Image credit: Made with Midjourney

1. Introduction: a first data science problem#

This chapter provides a first introduction to the mathematics of data through a concrete example: clustering. This fundamental technique in data analysis and machine learning involves grouping similar data points together based on certain characteristics or features. The goal is to divide a dataset into subsets – or clusters – such that data points within the same subset are more similar to each other than to those in other subsets. We start by reviewing basic mathematical concepts that will be used throughout the book, especially matrix and vector algebra, differential calculus and optimization, and elementary probability. We also highlight some relevant phenomena arising in the context of high-dimensional data. Here is a more detailed overview of the main sections of the chapter.

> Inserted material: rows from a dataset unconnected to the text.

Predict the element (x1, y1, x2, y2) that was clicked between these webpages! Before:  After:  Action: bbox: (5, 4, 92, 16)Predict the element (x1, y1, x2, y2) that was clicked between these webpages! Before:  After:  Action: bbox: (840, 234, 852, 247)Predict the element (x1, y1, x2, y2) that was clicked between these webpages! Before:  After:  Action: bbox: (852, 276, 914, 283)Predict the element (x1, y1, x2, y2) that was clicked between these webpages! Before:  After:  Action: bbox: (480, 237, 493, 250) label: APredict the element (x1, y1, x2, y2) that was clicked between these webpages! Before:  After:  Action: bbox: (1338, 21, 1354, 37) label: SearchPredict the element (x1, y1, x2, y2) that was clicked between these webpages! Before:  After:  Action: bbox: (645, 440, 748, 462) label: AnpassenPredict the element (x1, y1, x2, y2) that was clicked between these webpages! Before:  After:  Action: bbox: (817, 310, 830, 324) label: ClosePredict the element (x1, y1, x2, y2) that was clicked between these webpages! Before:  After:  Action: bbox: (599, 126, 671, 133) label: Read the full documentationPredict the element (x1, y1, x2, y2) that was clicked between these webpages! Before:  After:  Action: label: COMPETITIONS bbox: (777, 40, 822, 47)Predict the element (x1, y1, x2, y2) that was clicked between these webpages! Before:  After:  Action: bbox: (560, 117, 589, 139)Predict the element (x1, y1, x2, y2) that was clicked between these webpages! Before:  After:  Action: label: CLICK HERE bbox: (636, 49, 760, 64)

Background: quick refresher of matrix algebra, differential calculus, and elementary probability This section reviews key topics such as vectors, matrices, and their operations, as well as important matrix properties like positive semidefiniteness. The section also discusses continuity, differentiability, and optimization, introducing important results like the Extreme Value Theorem and the First-Order Necessary Optimilaty Condition for local minimizers. The probability section covers expectation, variance, Chebyshev’s inequality, independence, limit theorems like the Weak Law of Large Numbers, random vectors and matrices, covariance matrices, and the normal distribution. Throughout the section, numerical examples using Python and some of its main libraries (especially NumPy and Matplotlib) are provided to illustrate the concepts and their implementation.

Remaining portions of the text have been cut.